- EXERCISE REQUIREMENTS -
Only the lines from the one containing "Delicious and Easy" to the end of the listing below are wanted, repeated exactly.

- RECORDS SHOWN -
##########

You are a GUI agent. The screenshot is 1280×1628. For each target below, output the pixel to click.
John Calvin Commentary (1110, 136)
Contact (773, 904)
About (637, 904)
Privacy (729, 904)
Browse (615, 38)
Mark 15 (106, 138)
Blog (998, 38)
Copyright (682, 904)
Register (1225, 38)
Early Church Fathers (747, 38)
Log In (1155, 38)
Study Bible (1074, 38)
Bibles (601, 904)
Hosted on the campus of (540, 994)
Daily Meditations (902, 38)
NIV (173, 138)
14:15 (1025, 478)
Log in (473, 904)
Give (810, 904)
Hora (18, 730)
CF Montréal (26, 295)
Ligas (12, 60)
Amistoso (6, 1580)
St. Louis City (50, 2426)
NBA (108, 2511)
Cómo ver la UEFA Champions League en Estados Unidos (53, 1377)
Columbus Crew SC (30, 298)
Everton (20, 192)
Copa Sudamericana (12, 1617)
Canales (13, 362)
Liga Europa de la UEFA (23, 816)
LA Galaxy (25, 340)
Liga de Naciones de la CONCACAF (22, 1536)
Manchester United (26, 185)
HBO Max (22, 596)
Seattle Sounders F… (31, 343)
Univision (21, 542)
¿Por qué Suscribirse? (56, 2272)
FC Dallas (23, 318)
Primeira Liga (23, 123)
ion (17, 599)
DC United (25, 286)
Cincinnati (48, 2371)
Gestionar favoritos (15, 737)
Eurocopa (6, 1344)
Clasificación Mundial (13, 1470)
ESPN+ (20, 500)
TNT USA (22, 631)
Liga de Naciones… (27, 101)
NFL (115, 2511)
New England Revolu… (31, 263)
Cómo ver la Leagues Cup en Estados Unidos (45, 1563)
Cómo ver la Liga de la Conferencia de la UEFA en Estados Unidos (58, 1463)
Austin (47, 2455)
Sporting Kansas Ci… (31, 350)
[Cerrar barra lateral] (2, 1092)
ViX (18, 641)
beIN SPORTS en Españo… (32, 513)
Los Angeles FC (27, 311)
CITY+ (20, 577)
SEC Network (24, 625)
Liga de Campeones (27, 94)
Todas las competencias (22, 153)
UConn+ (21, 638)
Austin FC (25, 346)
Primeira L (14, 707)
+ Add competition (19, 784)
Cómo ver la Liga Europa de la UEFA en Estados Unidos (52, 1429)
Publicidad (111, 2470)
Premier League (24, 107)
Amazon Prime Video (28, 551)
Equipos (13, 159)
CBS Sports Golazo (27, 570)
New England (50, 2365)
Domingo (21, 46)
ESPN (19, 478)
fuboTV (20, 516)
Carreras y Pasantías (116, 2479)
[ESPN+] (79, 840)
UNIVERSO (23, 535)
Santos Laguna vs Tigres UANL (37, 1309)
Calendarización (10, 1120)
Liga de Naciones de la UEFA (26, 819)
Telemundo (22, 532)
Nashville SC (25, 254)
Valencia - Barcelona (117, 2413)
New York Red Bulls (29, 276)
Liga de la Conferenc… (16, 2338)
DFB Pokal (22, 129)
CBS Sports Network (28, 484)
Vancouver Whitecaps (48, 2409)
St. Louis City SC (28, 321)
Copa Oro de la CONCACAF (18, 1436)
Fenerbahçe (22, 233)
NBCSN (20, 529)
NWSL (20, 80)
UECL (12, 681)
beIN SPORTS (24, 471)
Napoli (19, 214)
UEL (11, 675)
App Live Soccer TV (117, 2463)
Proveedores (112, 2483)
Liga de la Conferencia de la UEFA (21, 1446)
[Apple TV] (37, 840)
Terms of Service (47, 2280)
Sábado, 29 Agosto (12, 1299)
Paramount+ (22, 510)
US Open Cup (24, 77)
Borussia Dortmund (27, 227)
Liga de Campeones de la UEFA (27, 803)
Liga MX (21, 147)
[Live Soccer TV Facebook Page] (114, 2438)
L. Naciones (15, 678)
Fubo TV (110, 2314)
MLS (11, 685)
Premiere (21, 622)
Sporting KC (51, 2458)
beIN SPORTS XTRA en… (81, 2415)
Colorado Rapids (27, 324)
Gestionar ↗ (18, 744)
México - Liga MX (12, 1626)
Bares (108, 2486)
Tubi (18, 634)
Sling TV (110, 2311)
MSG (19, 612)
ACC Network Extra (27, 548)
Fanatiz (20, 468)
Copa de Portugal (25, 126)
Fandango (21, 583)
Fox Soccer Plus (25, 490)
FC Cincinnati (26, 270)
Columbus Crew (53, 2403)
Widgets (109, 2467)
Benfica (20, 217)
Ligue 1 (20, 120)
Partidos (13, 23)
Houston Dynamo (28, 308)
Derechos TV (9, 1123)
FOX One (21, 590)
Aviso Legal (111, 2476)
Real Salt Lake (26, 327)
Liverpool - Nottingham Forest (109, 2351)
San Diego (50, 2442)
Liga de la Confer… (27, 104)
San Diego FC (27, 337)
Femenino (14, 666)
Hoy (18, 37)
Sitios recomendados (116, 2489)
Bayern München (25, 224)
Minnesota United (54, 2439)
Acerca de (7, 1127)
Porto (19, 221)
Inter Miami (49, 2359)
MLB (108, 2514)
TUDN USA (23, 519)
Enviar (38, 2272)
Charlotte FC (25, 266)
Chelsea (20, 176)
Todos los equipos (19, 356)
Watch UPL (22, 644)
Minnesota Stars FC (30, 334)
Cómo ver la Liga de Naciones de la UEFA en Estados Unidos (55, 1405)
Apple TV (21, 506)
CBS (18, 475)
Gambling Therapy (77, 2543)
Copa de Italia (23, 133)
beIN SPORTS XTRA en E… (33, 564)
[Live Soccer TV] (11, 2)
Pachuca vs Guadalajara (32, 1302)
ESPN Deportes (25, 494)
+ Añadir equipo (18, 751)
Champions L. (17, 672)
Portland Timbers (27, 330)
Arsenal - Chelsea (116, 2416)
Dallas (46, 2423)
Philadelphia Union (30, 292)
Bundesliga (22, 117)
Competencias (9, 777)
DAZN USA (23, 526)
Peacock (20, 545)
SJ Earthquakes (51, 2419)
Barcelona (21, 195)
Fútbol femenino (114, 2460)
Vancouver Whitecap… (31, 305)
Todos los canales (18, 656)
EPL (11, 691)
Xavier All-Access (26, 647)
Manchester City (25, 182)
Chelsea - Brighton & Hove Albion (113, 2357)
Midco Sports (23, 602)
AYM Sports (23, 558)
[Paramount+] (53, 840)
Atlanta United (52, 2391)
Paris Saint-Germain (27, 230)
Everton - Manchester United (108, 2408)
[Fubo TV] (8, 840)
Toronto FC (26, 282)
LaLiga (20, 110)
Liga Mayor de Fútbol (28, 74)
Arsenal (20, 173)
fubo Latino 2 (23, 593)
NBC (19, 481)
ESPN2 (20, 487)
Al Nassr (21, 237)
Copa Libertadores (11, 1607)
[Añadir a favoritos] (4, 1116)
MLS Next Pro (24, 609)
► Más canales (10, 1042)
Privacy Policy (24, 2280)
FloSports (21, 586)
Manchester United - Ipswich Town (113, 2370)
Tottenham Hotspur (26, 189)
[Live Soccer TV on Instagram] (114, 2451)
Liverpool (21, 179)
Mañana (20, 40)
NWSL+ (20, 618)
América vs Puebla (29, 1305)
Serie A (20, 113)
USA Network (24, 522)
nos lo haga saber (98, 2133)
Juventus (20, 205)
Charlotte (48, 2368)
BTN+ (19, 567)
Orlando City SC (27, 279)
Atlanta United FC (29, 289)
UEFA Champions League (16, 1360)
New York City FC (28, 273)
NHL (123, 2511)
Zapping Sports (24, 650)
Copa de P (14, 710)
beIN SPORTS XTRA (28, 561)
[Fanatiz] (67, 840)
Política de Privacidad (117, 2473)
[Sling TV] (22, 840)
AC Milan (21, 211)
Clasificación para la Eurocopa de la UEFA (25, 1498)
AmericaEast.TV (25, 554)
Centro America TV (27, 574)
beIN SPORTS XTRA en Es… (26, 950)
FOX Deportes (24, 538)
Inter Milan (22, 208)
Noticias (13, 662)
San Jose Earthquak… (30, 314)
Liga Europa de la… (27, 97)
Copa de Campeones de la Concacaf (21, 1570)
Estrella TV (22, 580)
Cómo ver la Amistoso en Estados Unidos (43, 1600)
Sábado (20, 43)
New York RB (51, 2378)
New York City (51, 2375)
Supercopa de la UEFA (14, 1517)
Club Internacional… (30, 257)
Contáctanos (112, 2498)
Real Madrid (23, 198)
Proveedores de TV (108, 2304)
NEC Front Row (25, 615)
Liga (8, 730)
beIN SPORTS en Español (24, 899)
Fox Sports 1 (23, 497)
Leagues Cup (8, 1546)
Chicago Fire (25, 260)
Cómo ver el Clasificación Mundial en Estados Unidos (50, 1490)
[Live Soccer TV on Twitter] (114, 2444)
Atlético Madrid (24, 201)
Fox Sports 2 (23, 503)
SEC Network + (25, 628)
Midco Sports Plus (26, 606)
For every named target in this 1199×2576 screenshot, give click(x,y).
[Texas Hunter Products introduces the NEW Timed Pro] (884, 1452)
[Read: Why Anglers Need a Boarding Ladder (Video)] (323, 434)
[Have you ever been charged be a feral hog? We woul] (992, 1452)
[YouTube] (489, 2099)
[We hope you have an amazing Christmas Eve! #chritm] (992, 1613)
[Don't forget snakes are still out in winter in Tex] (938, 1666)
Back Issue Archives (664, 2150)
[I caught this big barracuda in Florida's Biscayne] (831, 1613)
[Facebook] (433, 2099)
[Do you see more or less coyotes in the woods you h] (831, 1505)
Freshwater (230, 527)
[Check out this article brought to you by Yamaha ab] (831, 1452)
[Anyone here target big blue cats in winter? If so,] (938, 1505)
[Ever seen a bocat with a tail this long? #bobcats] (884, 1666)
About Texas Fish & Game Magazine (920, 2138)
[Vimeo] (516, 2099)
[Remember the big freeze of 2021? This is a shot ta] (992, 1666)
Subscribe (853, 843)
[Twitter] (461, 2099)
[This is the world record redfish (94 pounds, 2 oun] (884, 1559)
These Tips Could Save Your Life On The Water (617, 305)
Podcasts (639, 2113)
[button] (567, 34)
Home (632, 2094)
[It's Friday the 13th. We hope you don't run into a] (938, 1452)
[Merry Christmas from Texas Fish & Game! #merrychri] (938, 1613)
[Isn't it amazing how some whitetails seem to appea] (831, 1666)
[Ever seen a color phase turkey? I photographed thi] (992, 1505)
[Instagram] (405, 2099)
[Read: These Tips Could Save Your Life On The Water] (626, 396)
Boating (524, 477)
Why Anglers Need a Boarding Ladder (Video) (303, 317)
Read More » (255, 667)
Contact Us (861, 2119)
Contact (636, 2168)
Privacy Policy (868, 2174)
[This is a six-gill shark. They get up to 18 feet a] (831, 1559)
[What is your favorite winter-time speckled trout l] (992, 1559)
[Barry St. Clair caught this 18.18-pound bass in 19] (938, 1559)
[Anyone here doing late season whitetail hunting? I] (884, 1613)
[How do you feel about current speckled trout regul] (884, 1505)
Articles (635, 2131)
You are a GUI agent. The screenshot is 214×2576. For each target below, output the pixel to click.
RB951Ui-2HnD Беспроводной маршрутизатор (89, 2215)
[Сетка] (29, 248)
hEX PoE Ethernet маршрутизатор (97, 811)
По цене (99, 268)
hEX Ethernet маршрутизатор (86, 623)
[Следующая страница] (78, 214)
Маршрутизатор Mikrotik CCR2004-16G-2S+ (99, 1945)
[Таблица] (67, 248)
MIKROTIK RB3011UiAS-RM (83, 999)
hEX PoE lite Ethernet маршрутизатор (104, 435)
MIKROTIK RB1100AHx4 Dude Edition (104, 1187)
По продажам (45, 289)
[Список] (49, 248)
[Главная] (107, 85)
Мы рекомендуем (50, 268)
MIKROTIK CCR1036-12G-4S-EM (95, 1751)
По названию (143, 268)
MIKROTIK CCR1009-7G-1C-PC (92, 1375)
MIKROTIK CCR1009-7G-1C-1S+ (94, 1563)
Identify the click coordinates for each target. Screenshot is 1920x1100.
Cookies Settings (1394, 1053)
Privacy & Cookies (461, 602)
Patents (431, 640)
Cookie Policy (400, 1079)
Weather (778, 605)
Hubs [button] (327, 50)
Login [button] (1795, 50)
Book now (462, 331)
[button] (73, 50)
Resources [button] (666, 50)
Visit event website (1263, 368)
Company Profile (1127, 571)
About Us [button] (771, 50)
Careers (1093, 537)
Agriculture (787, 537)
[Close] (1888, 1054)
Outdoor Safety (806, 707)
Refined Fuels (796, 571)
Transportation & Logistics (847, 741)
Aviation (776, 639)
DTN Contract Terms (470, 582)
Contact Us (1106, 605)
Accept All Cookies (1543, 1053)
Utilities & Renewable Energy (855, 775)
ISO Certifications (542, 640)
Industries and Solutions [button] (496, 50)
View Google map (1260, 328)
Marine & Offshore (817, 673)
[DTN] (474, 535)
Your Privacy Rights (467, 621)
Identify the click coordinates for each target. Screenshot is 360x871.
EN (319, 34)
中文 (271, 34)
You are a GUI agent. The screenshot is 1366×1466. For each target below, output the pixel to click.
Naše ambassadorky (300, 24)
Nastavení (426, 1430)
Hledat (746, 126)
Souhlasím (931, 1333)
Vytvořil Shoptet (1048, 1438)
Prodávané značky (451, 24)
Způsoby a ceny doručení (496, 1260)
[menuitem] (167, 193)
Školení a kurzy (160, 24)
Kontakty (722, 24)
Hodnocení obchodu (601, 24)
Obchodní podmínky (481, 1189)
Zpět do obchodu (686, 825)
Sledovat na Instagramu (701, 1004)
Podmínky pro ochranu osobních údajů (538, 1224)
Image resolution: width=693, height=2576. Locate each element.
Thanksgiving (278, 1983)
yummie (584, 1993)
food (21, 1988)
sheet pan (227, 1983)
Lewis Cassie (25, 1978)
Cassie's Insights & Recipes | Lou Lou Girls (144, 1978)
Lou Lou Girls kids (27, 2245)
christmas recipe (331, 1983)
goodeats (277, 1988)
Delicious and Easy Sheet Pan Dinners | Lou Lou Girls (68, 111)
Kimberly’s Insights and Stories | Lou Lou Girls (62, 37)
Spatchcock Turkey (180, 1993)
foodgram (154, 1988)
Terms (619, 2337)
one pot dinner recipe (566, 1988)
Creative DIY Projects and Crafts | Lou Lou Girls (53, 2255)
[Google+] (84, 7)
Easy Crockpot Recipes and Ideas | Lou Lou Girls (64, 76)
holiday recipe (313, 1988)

##########

- PROBLEM SOLUTION -
Delicious and Easy Sheet Pan Dinners | Lou Lou Girls (68, 111)
Kimberly’s Insights and Stories | Lou Lou Girls (62, 37)
Spatchcock Turkey (180, 1993)
foodgram (154, 1988)
Terms (619, 2337)
one pot dinner recipe (566, 1988)
Creative DIY Projects and Crafts | Lou Lou Girls (53, 2255)
[Google+] (84, 7)
Easy Crockpot Recipes and Ideas | Lou Lou Girls (64, 76)
holiday recipe (313, 1988)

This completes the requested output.